[Opening TASK INPUTS section]

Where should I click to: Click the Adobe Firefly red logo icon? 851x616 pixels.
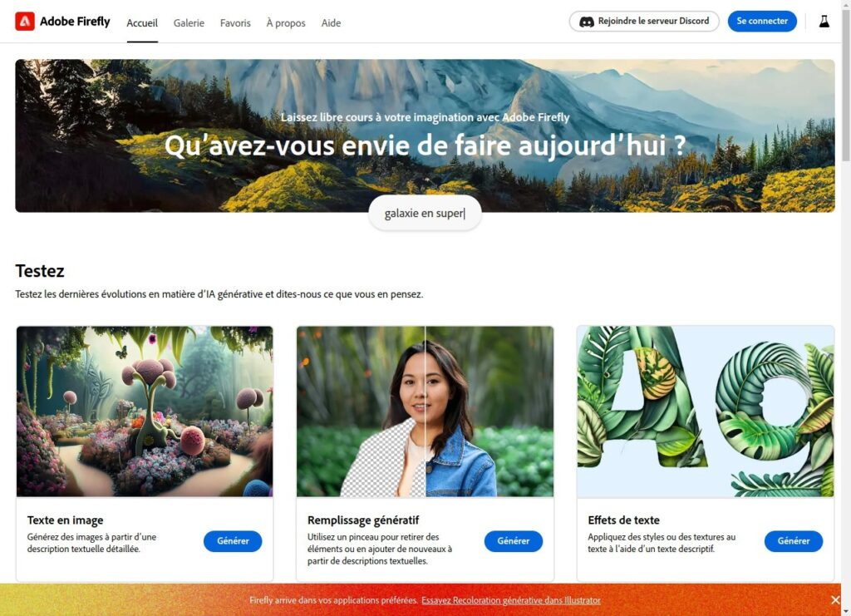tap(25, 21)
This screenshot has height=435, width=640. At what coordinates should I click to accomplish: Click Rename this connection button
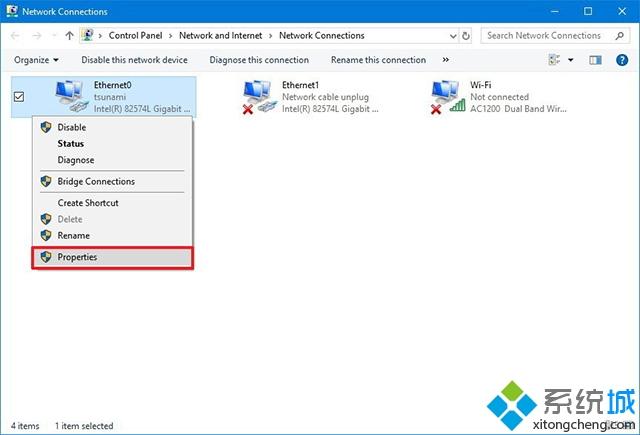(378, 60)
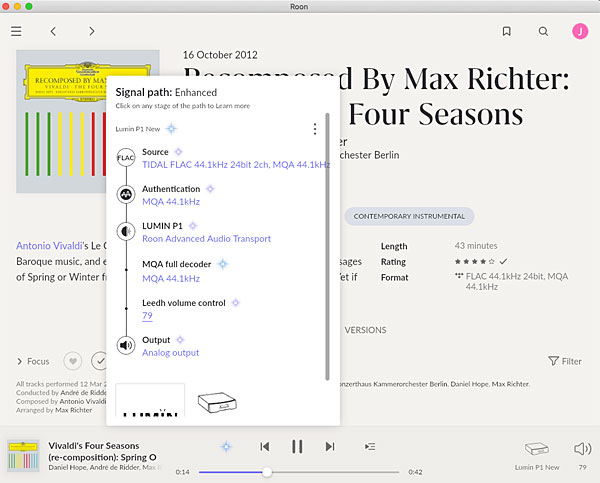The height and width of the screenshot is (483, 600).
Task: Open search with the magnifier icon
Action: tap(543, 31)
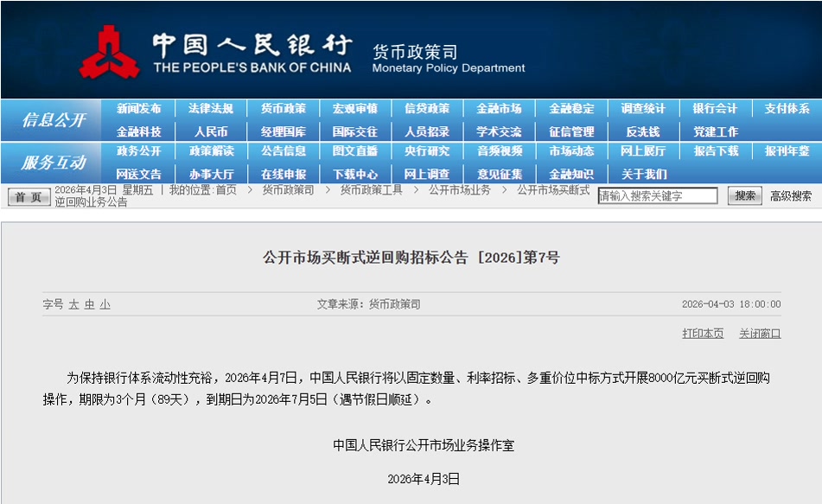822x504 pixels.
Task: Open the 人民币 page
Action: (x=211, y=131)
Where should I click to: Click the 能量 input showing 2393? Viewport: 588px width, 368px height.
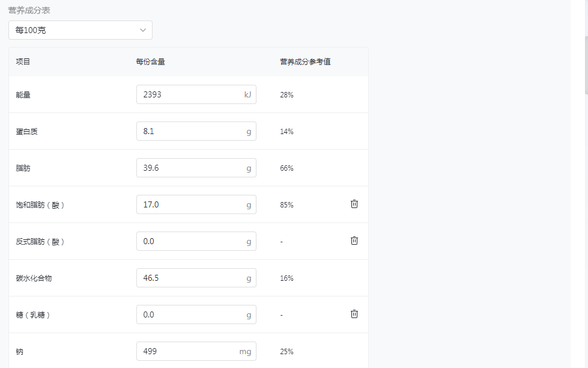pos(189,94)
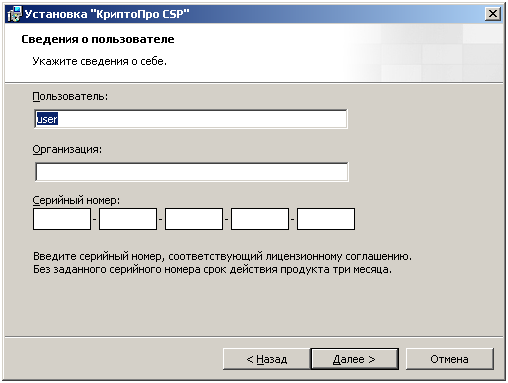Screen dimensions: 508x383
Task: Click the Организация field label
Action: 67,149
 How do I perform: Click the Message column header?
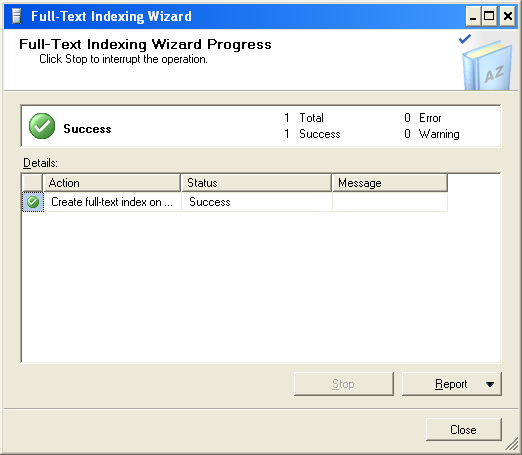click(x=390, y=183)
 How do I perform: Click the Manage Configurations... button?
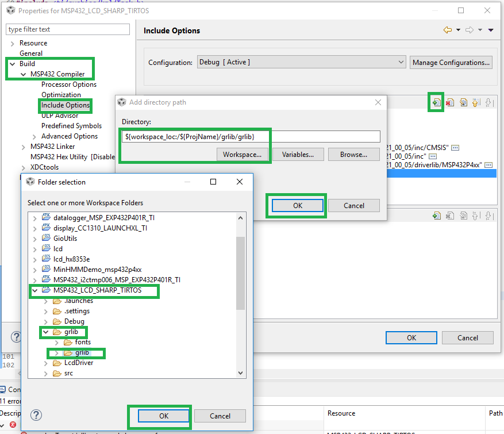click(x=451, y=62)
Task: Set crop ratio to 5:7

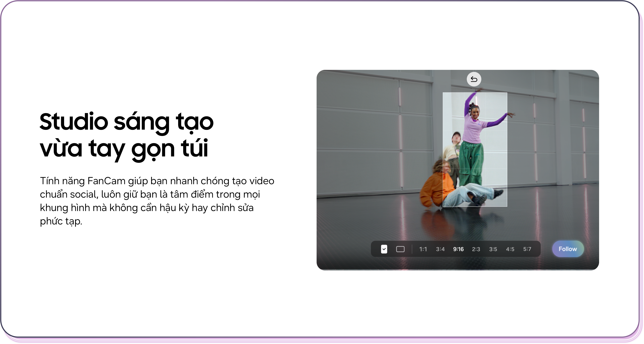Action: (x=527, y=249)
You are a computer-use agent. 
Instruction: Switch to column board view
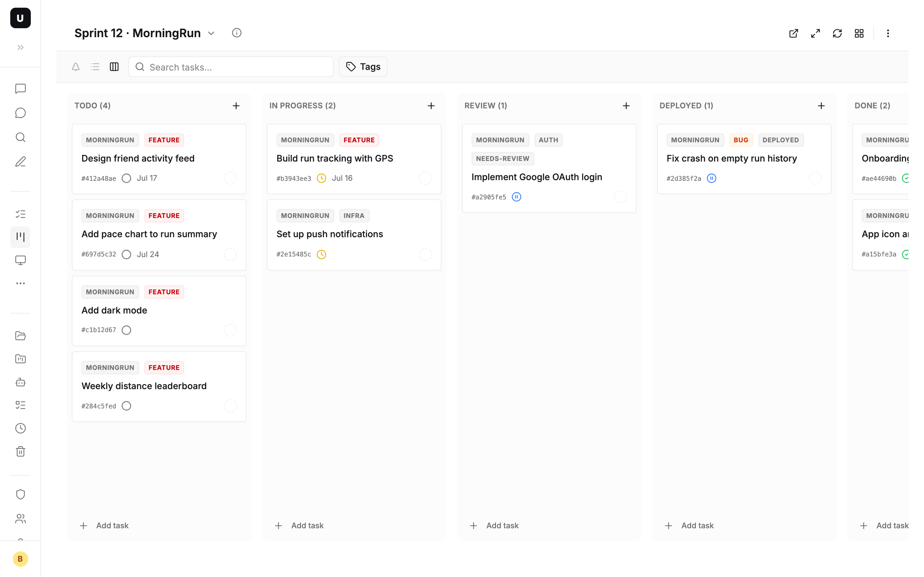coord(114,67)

[Closing TASK INPUTS section]

WHAT TO WORK ON: Omit the pictures, then extract verbatim only those lines that fall between the line containing "How do I perform: Click the Message" and the final line of the records above, both included.

OUTPUT FOR THIS TASK:
 How do I perform: Click the Message column header?
click(x=390, y=183)
 How do I perform: Click the Manage Configurations... button?
click(x=451, y=62)
Task: Set crop ratio to 5:7

Action: (x=527, y=249)
You are a computer-use agent. 
Instruction: Switch to column board view
coord(114,67)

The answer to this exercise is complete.